Предал. Да, конечно. Я старался не предавать, но предавал. Мне не удалось в чистоте сохранить свою любовь… Я запятнал ее малодушием и пьянством, и вот теперь любимая уехала от меня… Я и на одну сотую не был так добр с детьми, как были добры вы с нами, дорогие бабушка и дедушка… Да, вы были идеалистами и, конечно, не поняли бы той новой действительности, которая пришла на смену вашему веку. Но, знаете, я тоже ни черта в этом не понимаю, вот в чем ужас, мои дорогие… А если так, то что мне остается – умереть? Я не знаю. Может быть. Я не знаю, почему любимая моя покинула меня так, как будто и ей замерещилось во мне что-то неладное…

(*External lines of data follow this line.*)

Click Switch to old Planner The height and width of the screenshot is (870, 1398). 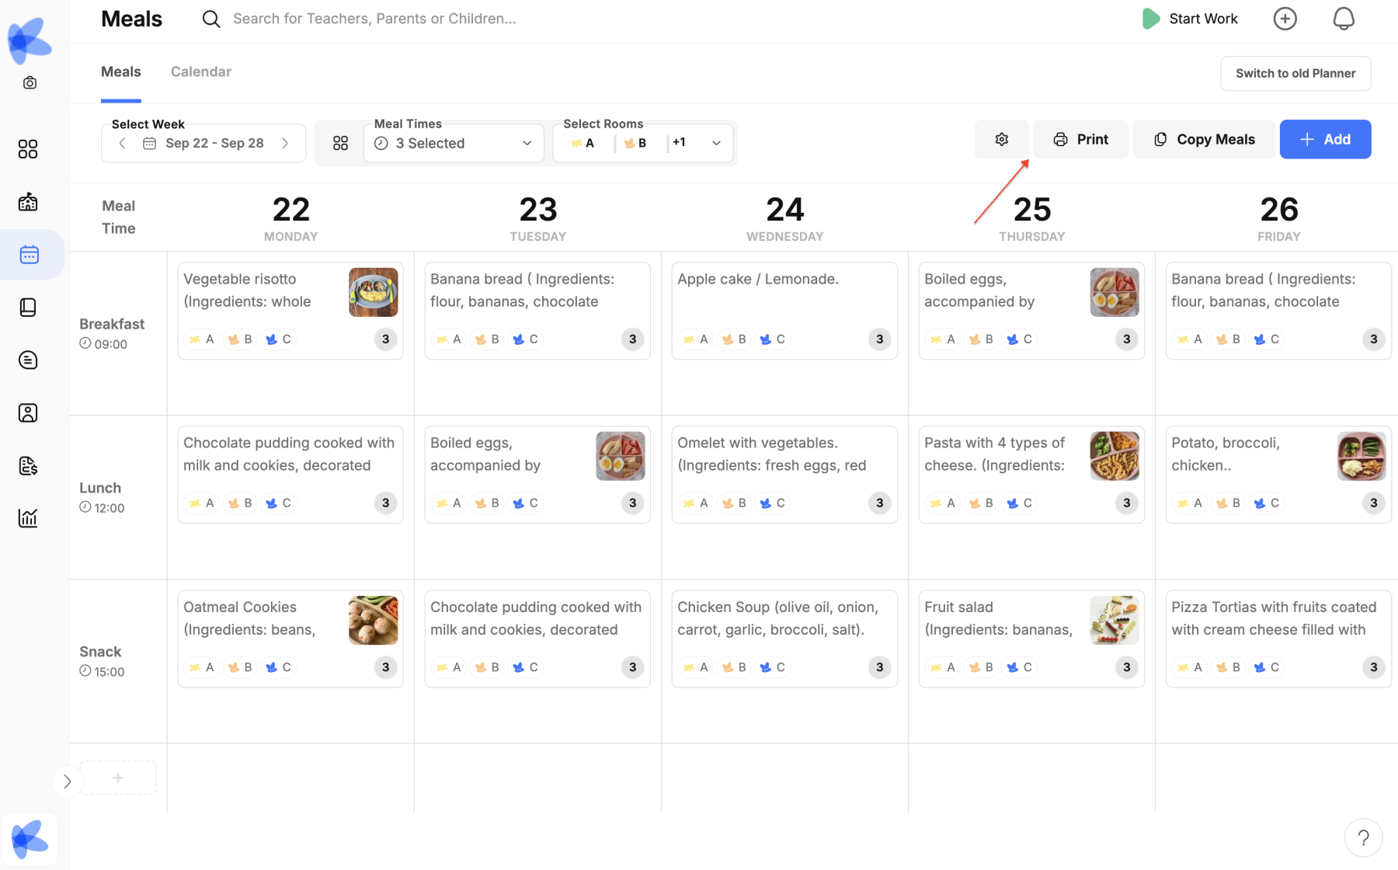pyautogui.click(x=1295, y=73)
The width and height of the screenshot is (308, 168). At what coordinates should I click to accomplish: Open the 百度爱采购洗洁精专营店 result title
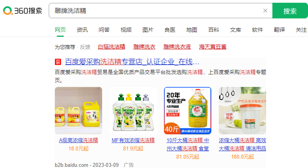pyautogui.click(x=132, y=62)
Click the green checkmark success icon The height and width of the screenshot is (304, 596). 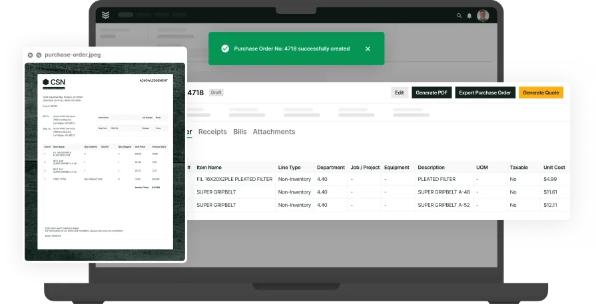pyautogui.click(x=225, y=49)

Это был воистину Судный день.

Я был безработный, которому срочно надо было искать работу, но именно этого я и не делал: я не хотел быть измельченным до последней горстки опилок в станке вечно «перенастраивающихся» массмедиа. Я хотел еще пожить. В эти дни я вел странную жизнь, все делая так, как будто дети не уехали и жена по-прежнему со мной, и только так находил в себе инерцию и даже радость жизни, представляя, что дети – они совсем еще маленькие, как тогда, когда мы с ними строили шалаш и пускали по воде кораблики; и это для них я сейчас складываю поленницу дров, кошу траву, нахожу и притаскиваю откуда-то глину, чтобы замазать коптящую печь… И когда я представлял, как же я жил все эти годы, пока они росли, а я все делал какую-то «работу», которая, в конце концов, и доконала меня, то, выяснялось, что ничего такого особенного в этой работе не было, все это было говно, а были только Санька, Фроська и Глаша, моя жена… И тогда я спрашивал себя: «А чем же я жил, пока их в моей жизни не было? Вот в юности?» И выходило, что без них пустовала душа, ждала, а всякие танцульки там, девчонки, музыка, «Лед Зеппелин» и «Роллинг Стоунз», выпивка с ребятами – это все так, ерунда была, молодость…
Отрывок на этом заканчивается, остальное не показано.